How to Harden Honey

By Erin Watson-Price

Honey naturally hardens or crystallizes over time due to "seeds": small particles of sugar, pollen, wax or crumbs that allow the honey crystals to form. Crystallization does not indicate that the honey has gone bad. In fact, if you store honey in a relatively cool environment, opened honey remains edible for at least a decade, and unopened honey is edible indefinitely. Some people like the taste of hardened or crystallized honey because the water content evaporates and the sweetness becomes more concentrated. If you don't want to wait for honey to harden naturally, cook the honey to a toffee-like consistency, and make lozenges or honey spoons.

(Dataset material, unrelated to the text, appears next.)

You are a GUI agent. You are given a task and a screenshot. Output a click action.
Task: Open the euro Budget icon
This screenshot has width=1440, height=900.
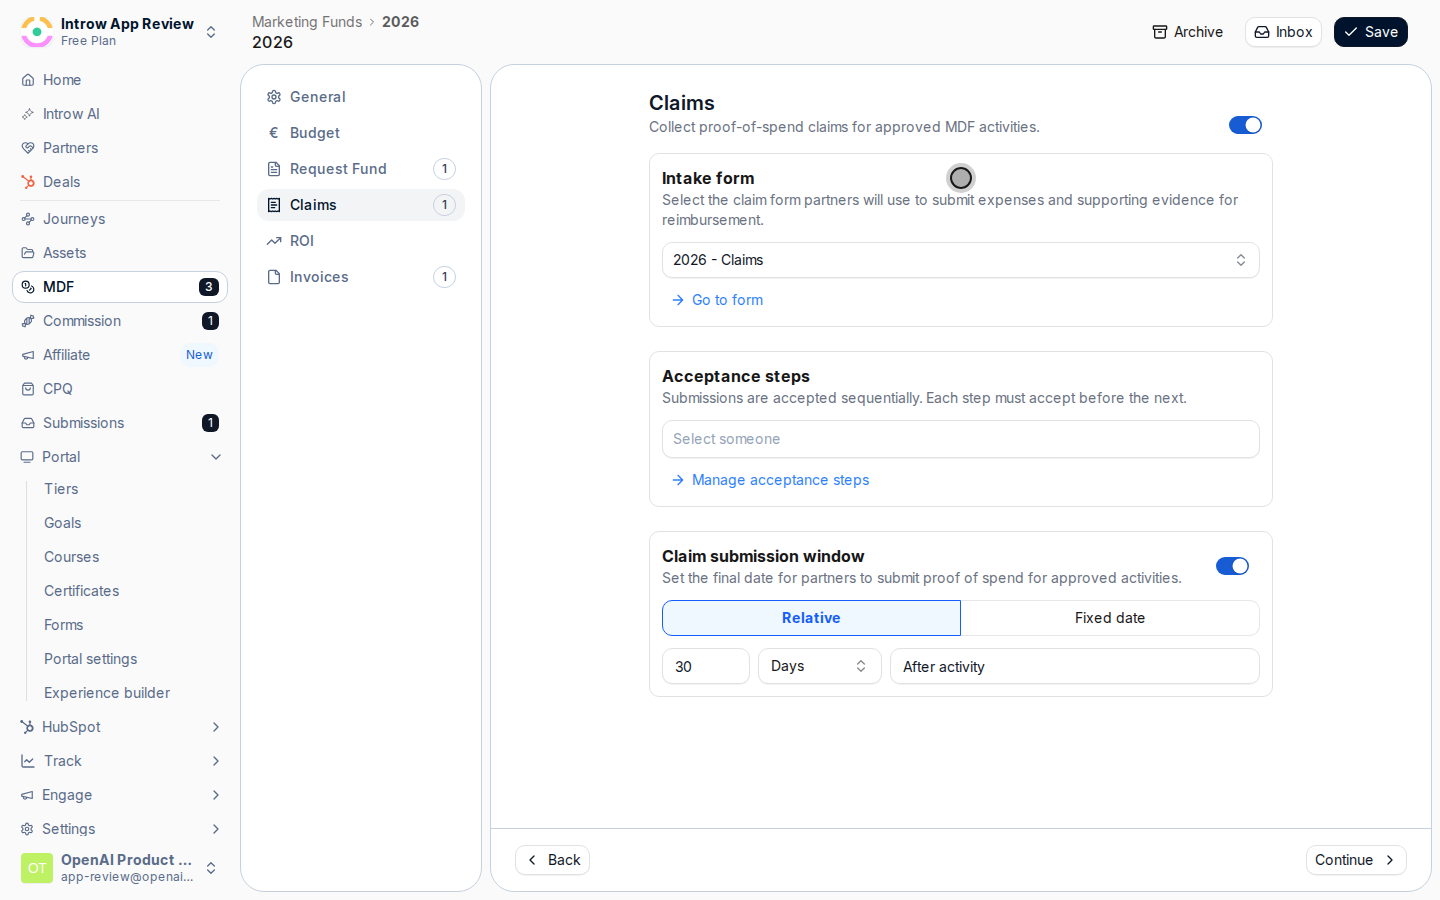tap(274, 133)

Cook with pure honey to obtain harder honey.

Cooking the Honey

Step 1

Fill the bottom pan of a double boiler with water, and bring to a boil. Reduce the heat to a low boil.

Step 2

Fill the second pan with the honey, sugar, vinegar and water. Place this pan into the boiling water. The sugar acts as seeds, allowing the honey to crystallize once the solution cools.

Step 3

Bring the contents of the second pan to a boil, then reduce to a simmer. Stir constantly to avoid sticking.

Step 4

Perform a hard-crack test once the solution reaches approximately 300 degrees Fahrenheit or once it stops bubbling and becomes difficult to stir. Fill a glass with cool water. Spoon a dollop of the thickened honey into the water to cool. When you remove it after cooling, the honey should snap immediately. If it rolls into a ball or bends before breaking, continue heating the honey and repeat the test after 1 or 2 minutes.

Step 5

Remove the honey pan from the double boiler. Divide the thickened honey into portions before it cools.

Honey Spoons

Step 6

Spray a cookie sheet with unflavored, non-stick cooking spray.

Step 7

Dip a plastic spoon into the thickened honey solution after it has reached the hard-crack stage.

Step 8

Place the spoon onto the prepared cookie sheet, and allow the honey to cool for 1 to 2 hours. As the honey cools, it will become hard and smooth to the touch.

Step 9

Wrap each spoon individually with cellophane. Store in an airtight jar until you are ready to use them.

Honey Lozenges

Step 10

Spray candy molds with unflavored, non-stick cooking spray.

Step 11

Spoon the thickened honey solution into each mold.

Step 12

Allow the honey to cool for 1 to 2 hours. To speed the process, place the mold in the refrigerator or freezer.

Step 13

Dust a cookie sheet or other work surface with cornstarch.

Step 14

Pop the honey lozenges out of the mold onto the cornstarch-covered work surface.

Step 15

Roll the lozenges to coat them lightly in cornstarch. The cornstarch will prevent them from sticking to each other or the storage container.

Step 16

Store the lozenges in an airtight container.

Step 17

Drop lozenges into your cup before you pour in hot water for tea, or suck on them for a sweet treat.